# [Given information]
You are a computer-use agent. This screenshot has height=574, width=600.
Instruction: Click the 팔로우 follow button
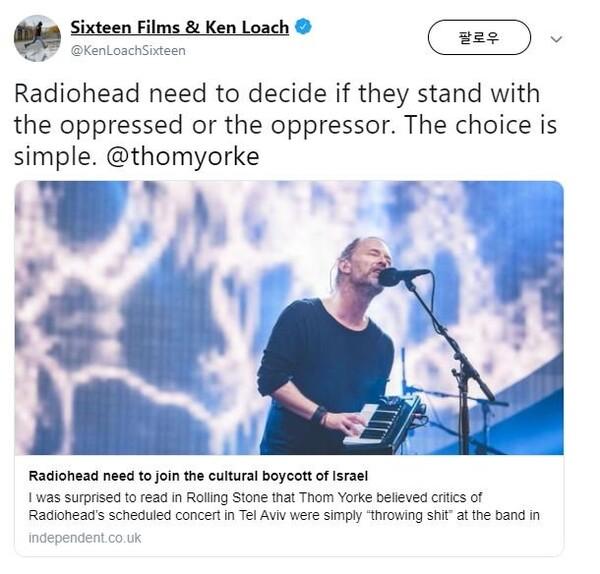479,38
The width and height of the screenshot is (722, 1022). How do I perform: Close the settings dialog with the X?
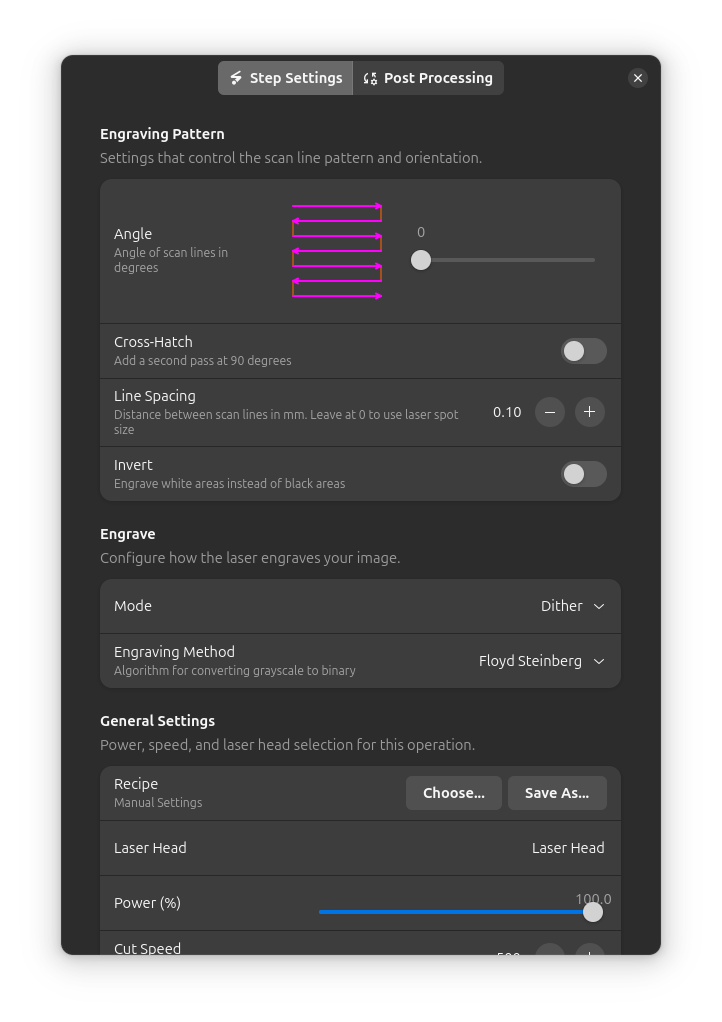(x=638, y=77)
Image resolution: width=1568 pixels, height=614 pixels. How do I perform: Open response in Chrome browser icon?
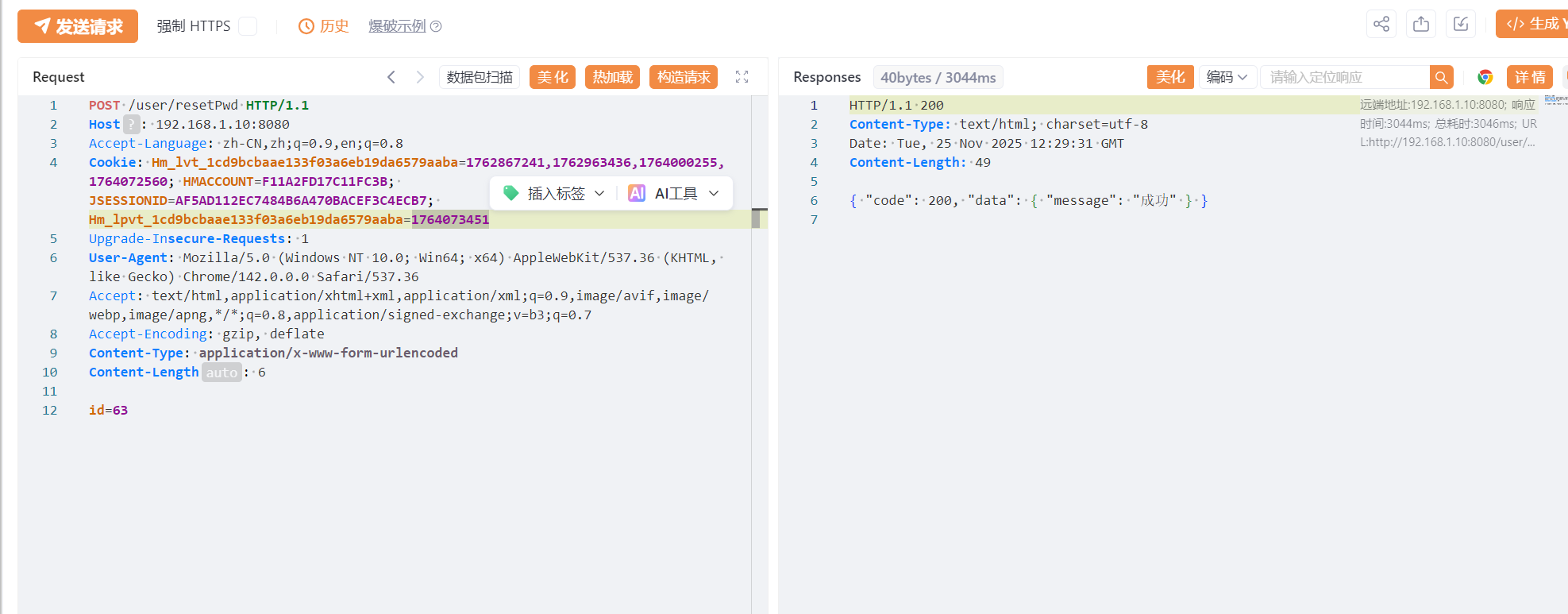tap(1485, 77)
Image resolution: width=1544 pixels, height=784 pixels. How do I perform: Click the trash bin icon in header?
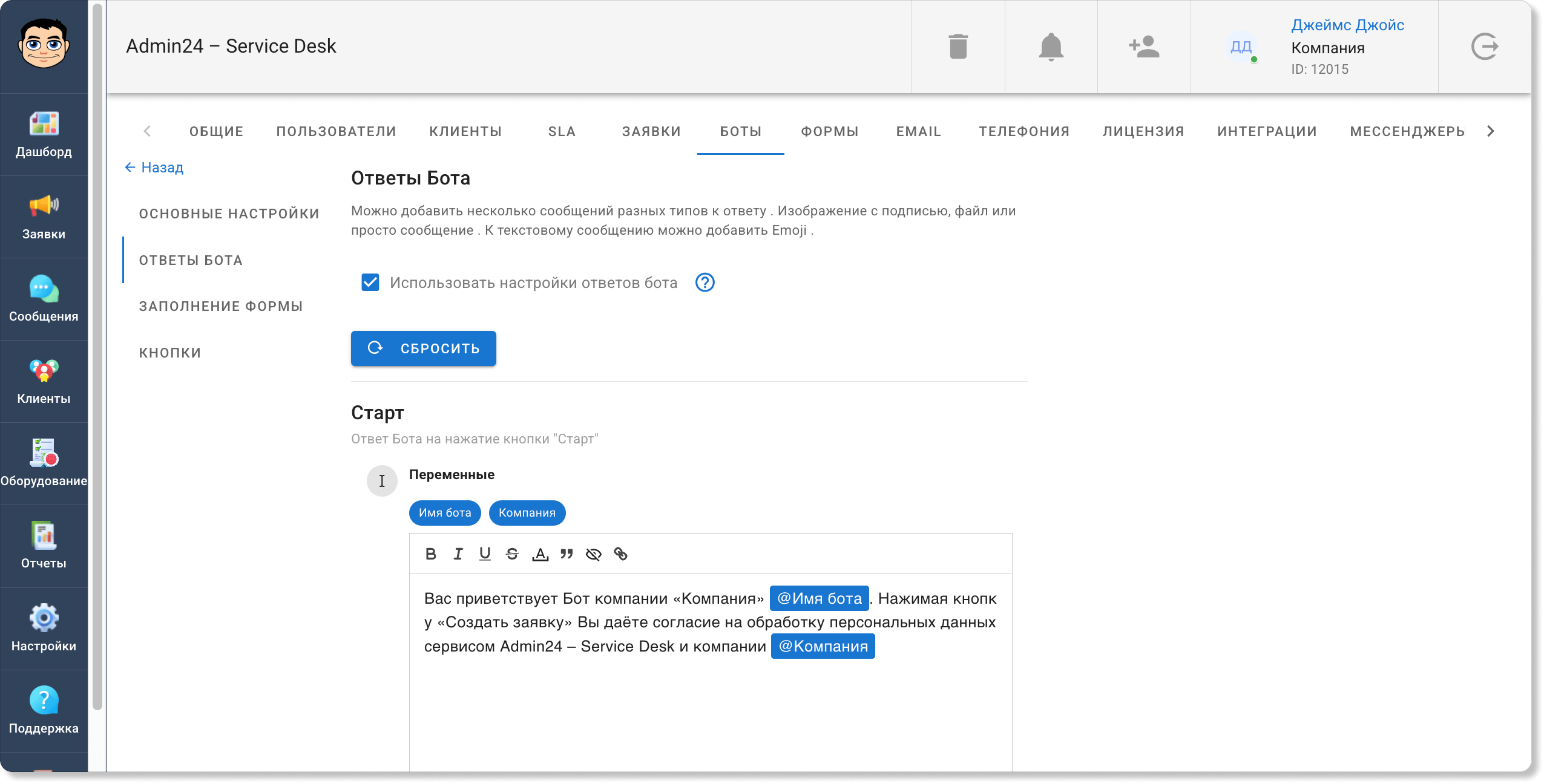coord(958,47)
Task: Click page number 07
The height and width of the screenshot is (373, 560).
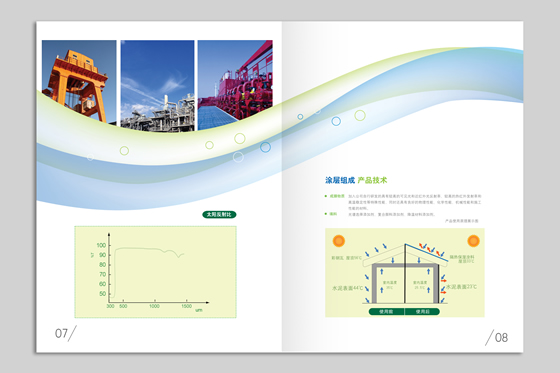Action: coord(61,333)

# [Exercise directions]
Give back the records word for word, from the first line through the line containing "(x=638, y=77)". Leave the pictures out.

# [Written solution]
You are a computer-use agent. This screenshot has height=574, width=600.
Instruction: Click the 팔로우 follow button
479,38
The width and height of the screenshot is (722, 1022). How do I perform: Close the settings dialog with the X?
(x=638, y=77)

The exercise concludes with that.